Il quaderno cancellato

Il quaderno cancellato

Tutto ha inizio con una sceneggiatura cinematografica e un copione che non avrebbe dovuto essere scritto. Amadeus è un grande copione e Pablo Betances l’ha letto almeno dieci volte, forse anche di più, con voracità, quasi divorandolo, inghiottendolo. Inizialmente era una buona opera teatrale, questo scritto di Peter Shaffer, poi è divenuto un gran copione di livello perfino superiore alla sua inziale ideazione quale opera teatrale. D’altronde lo stesso Peter Shaffer non poteva immaginare, mentre scriveva l’opera, che Miloš Forman ne avrebbe tratto un film che avrebbe riscosso un infinito successo. Pablo si interroga sulla grandezza di questo scritto e prova a dialogare in merito con Santiago Salvaterra, ma questi in risposta gli rivolge il suo solito sguardo di quando non vuole che gli si facciano domande inopportune e se ne esce dallo scantinato nel quale ha rinchiuso Pablo. Perché è qui che Pablo si trova forzatamente per volere di Santiago: in un piccolo scantinato dove ci sono solamente un materasso, un computer portatile, la discografia completa dei Beatles, un ukulele, tutte le opere di Borges e un quadro. Da qui viene spremuto fino all’osso da Salvaterra, il più grande regista cinematografico latinoamericano di tutti i tempi e costretto a sfornare uno scritto dietro l’altro…

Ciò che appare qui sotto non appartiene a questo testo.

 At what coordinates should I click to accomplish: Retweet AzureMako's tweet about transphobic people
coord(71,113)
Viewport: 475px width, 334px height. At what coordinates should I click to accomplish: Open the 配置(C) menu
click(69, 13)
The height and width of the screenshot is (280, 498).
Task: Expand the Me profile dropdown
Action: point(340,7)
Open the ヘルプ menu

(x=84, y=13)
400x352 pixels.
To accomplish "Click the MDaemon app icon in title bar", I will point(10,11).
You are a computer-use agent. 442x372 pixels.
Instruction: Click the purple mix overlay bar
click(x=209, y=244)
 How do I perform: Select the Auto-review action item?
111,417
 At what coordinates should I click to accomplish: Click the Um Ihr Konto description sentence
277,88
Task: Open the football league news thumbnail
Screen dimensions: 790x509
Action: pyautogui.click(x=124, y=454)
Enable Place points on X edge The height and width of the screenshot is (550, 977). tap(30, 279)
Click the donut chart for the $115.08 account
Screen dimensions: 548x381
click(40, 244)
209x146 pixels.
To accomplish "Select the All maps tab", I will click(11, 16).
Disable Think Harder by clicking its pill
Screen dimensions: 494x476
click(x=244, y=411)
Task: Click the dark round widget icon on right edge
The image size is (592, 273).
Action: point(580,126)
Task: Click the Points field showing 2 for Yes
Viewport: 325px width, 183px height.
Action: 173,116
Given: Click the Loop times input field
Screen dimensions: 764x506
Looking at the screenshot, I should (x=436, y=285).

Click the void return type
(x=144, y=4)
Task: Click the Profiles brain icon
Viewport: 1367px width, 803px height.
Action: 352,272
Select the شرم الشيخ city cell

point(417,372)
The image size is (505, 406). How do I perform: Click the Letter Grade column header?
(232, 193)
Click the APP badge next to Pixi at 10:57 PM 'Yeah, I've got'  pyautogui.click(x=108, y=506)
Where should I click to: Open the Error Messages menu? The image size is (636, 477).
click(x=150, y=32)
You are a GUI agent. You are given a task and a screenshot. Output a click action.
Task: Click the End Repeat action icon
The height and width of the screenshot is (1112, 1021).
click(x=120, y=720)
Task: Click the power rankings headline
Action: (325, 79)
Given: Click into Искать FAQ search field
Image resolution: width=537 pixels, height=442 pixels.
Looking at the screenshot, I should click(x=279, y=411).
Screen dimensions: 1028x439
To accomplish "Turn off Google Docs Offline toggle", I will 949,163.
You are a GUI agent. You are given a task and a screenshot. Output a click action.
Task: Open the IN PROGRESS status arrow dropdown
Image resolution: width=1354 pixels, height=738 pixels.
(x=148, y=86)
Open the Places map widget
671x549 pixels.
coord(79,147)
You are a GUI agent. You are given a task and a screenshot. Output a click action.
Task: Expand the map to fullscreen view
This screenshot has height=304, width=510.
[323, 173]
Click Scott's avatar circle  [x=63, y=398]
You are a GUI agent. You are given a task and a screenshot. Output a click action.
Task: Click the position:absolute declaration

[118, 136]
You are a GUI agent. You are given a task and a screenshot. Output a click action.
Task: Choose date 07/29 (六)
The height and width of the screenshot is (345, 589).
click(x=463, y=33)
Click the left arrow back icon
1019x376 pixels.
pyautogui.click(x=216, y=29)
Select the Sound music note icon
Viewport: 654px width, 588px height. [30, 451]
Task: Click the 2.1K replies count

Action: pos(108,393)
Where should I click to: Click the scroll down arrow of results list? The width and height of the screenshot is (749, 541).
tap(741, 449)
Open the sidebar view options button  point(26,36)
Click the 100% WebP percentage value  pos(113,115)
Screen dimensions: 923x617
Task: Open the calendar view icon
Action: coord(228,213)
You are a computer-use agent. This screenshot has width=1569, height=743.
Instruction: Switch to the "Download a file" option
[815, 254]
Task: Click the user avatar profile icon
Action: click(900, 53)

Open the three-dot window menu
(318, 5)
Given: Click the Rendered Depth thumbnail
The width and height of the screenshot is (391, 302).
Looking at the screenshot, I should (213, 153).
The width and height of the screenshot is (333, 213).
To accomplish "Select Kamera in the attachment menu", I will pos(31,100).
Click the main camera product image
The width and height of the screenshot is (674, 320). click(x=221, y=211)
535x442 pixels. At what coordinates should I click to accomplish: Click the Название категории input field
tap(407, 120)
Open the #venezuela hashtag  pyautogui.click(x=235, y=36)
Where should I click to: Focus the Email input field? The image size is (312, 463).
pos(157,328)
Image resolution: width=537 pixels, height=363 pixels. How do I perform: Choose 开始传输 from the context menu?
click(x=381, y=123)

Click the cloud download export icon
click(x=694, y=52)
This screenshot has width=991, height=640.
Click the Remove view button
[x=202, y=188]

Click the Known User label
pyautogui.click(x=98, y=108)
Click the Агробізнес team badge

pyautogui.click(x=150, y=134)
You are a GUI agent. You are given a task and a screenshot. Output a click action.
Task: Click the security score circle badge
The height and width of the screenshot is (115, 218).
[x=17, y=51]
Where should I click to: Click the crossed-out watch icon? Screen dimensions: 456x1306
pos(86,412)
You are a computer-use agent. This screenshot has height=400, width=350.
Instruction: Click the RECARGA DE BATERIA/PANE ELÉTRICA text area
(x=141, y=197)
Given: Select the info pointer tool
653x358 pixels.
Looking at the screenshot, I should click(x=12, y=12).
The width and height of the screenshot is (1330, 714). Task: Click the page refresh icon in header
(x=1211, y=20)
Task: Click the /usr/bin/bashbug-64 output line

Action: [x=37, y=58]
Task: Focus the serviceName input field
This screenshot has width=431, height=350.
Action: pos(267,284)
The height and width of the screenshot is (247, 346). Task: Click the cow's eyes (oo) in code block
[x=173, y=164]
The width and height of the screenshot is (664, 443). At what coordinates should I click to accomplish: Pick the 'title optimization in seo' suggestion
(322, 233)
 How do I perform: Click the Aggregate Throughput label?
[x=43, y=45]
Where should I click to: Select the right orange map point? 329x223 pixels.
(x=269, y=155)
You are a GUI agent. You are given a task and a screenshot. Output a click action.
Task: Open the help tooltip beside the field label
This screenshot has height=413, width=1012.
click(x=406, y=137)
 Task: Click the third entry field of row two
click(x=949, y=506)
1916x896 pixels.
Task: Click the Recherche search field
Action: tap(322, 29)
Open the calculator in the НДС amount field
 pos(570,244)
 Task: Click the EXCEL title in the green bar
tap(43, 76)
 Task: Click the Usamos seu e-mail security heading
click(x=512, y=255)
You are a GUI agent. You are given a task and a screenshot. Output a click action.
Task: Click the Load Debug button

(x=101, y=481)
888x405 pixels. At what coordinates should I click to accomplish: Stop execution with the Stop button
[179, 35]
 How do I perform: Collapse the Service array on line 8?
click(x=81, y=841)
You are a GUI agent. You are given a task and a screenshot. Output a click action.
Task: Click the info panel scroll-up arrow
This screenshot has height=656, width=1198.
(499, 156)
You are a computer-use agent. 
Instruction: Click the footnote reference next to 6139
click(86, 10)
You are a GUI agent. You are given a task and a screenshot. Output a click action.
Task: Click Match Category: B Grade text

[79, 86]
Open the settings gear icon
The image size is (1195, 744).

Il quaderno cancellato è un romanzo intrigante e sorprendente che parla a suo modo di arte, di creazione, di immaginazione e di scrittura. È una grande metafora della prigionia in cui si può cadere quando il demone della vocazione e dell’arte si impossessa dell’uomo, obbligandolo a stare dietro al suo passo, a sacrificare tutto e tutti pur di strappare dal nulla una creazione da riversare sulla carta. Pablo ha, infatti, un’unica via d’uscita dalla sua prigionia: comporre un’ultima portentosa sceneggiatura che sia in grado di consacrare Salvaterra nell’olimpo del cinema. A questo compito, a questa missione Pablo si piega con scrupolo e zelo e di essa dà atto in un quaderno che tiene con sé e custodisce come un diario segreto, scrivendovi quotidianamente e cancellando poi ogni volta le parole scritte. Almeno fino a quando i rapporti tra i due uomini degenerano del tutto e Pablo sembra bloccarsi definitivamente. Questo romanzo visionario è assistito da una scrittura articolata e a tratti complessa ma sempre fruibile e piacevole. L’autore sa raccontare vicende particolari che nel complesso mettono in piedi una storia talmente strana da apparire inverosimile. Eppure il racconto si salva sempre dalla trappola dell’assurdo grazie alla forza narrativa del suo autore e alla carica umana che contraddistingue i due personaggi principali. A narrare è lo stesso Pablo, preda di un flusso di coscienza con se stesso. Il tono è familiare e la narrazione ripercorre la fisionomia dei due uomini mediante un affresco che sa immortalarli e renderli interessanti e catalizzatori delle attenzioni del lettore. Un lettore che non vede l’ora di correre appresso alle parole di questo libro sapientemente costruito e capace di suscitare sentimenti contrastanti, dal divertimento alla rabbia, e che soprattutto sa far riflettere.